The records below should be printed once more, exactly as they appear.
<<<<
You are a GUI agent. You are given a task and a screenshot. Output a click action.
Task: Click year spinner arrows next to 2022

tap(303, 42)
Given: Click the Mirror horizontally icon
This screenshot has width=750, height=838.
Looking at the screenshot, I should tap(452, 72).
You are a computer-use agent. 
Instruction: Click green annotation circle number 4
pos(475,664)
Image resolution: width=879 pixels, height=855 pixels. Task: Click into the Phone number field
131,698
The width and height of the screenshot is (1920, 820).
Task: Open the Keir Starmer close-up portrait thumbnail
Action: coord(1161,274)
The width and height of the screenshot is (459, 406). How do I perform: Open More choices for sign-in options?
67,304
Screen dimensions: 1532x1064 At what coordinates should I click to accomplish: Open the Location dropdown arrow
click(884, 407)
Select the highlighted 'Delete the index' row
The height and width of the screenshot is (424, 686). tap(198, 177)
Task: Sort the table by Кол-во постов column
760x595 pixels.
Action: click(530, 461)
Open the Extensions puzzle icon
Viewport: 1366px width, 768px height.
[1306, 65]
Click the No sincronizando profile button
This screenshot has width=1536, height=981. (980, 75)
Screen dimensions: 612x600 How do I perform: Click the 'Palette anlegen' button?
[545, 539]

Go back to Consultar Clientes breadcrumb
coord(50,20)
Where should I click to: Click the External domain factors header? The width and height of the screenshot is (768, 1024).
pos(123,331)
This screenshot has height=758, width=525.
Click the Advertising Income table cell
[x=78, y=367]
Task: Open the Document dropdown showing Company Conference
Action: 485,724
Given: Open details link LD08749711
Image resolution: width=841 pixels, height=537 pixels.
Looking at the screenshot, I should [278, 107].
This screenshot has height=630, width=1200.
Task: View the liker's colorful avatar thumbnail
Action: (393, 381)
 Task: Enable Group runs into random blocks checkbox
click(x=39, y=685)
>>>>
■ **Exercise output**
You are a GUI agent. You are given a task and a screenshot. Output a click action.
Task: Click year spinner arrows next to 2022

tap(303, 42)
Given: Click the Mirror horizontally icon
This screenshot has width=750, height=838.
Looking at the screenshot, I should tap(452, 72).
You are a computer-use agent. 
Instruction: Click green annotation circle number 4
pos(475,664)
Image resolution: width=879 pixels, height=855 pixels. Task: Click into the Phone number field
131,698
The width and height of the screenshot is (1920, 820).
Task: Open the Keir Starmer close-up portrait thumbnail
Action: coord(1161,274)
The width and height of the screenshot is (459, 406). How do I perform: Open More choices for sign-in options?
67,304
Screen dimensions: 1532x1064 At what coordinates should I click to accomplish: Open the Location dropdown arrow
click(884, 407)
Select the highlighted 'Delete the index' row
The height and width of the screenshot is (424, 686). tap(198, 177)
Task: Sort the table by Кол-во постов column
760x595 pixels.
Action: click(530, 461)
Open the Extensions puzzle icon
Viewport: 1366px width, 768px height.
[1306, 65]
Click the No sincronizando profile button
This screenshot has width=1536, height=981. (980, 75)
Screen dimensions: 612x600 How do I perform: Click the 'Palette anlegen' button?
[545, 539]

Go back to Consultar Clientes breadcrumb
coord(50,20)
Where should I click to: Click the External domain factors header? The width and height of the screenshot is (768, 1024).
pos(123,331)
This screenshot has height=758, width=525.
Click the Advertising Income table cell
[x=78, y=367]
Task: Open the Document dropdown showing Company Conference
Action: 485,724
Given: Open details link LD08749711
Image resolution: width=841 pixels, height=537 pixels.
Looking at the screenshot, I should [278, 107].
This screenshot has height=630, width=1200.
Task: View the liker's colorful avatar thumbnail
Action: (393, 381)
 Task: Enable Group runs into random blocks checkbox
click(x=39, y=685)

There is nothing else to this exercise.